Q2. How do MINOCA patients usually present?
👉 With classic ACS symptoms: chest pain, dyspnea, diaphoresis, palpitations, or syncope.
Q3. What are the key ECG findings in MINOCA?
👉 ST elevation/depression, T-wave inversion, or new LBBB—similar to obstructive MI.
Q4. What is the first step in management when MINOCA is suspected?
👉 Treat initially as ACS until angiography excludes obstructive CAD.
Q5. Why is MINOCA called a “working diagnosis”?
👉 Because the angiogram excludes obstructive CAD, but further workup is required to identify the exact cause of myocardial injury.
Q6. What non-ischemic conditions can mimic MINOCA?
👉 Myocarditis, Takotsubo cardiomyopathy, pulmonary embolism, sepsis, tachyarrhythmia.
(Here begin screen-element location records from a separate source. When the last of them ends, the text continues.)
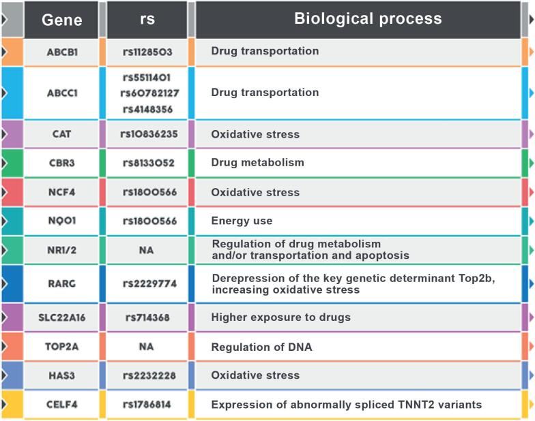Screen dimensions: 535x421
Task: Click the Regulation of DNA text
Action: pos(262,347)
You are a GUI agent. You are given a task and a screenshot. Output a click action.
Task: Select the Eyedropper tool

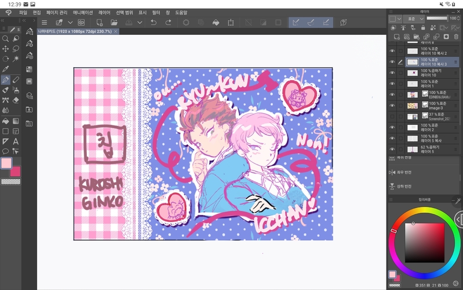click(6, 69)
Q7. Which advanced imaging modality is most useful to distinguish MINOCA etiologies?
👉 Cardiac MRI (CMR) – helps differentiate infarction from myocarditis or Takotsubo.
Q8. What intravascular imaging tools help detect plaque rupture or SCAD?
👉 IVUS (Intravascular Ultrasound) and OCT (Optical Coherence Tomography).
Q9. How can coronary vasospasm be diagnosed?
👉 By provocative testing with acetylcholine or ergonovine during angiography.
Q10. What bedside principle should guide clinical assessment of MINOCA?
👉 Always rule out systemic causes of troponin elevation, confirm ischemia, and use multimodality imaging to identify the mechanism.